One exact copy of the listing is needed. It should contain no pictures.

◆ ◆ ◆ ◆

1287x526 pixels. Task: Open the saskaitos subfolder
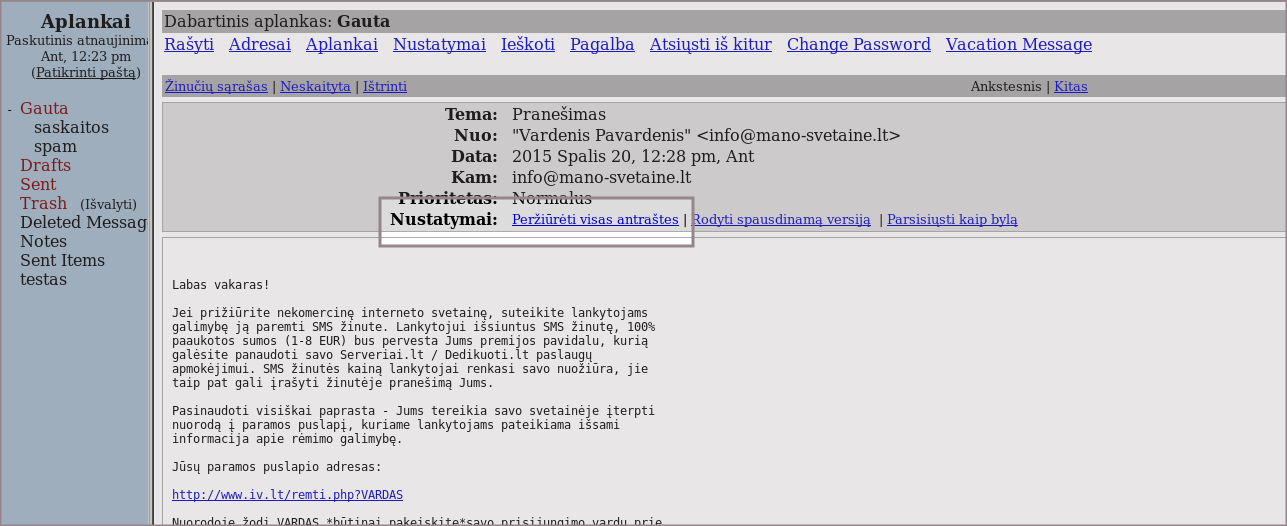click(71, 128)
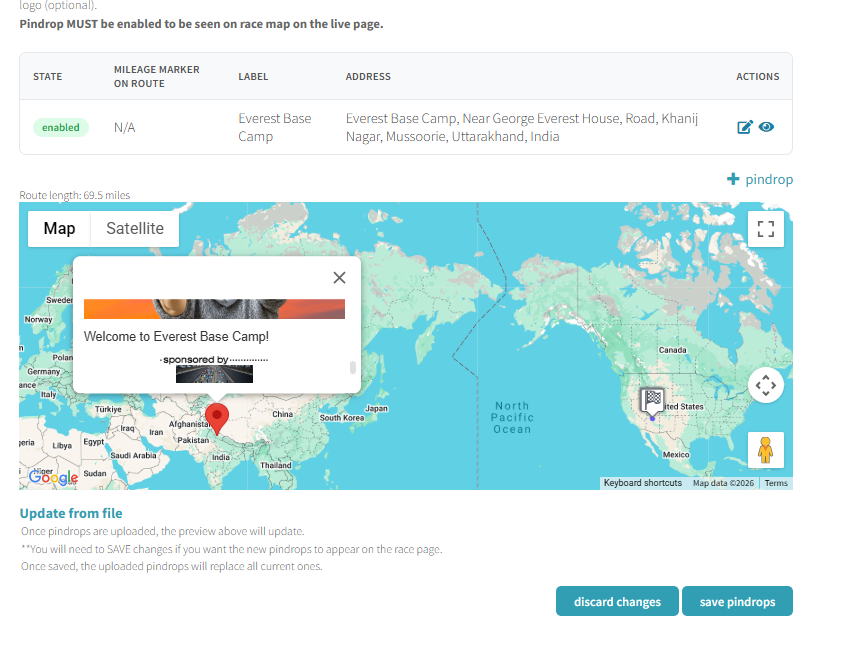Click the edit pindrop pencil icon
The image size is (852, 667).
[x=744, y=127]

◆ ◆ ◆ ◆

■ **RESPONSE TO THIS EXERCISE**:
1287x526 pixels. Task: Open the saskaitos subfolder
click(71, 128)
Click the edit pindrop pencil icon
The image size is (852, 667).
[x=744, y=127]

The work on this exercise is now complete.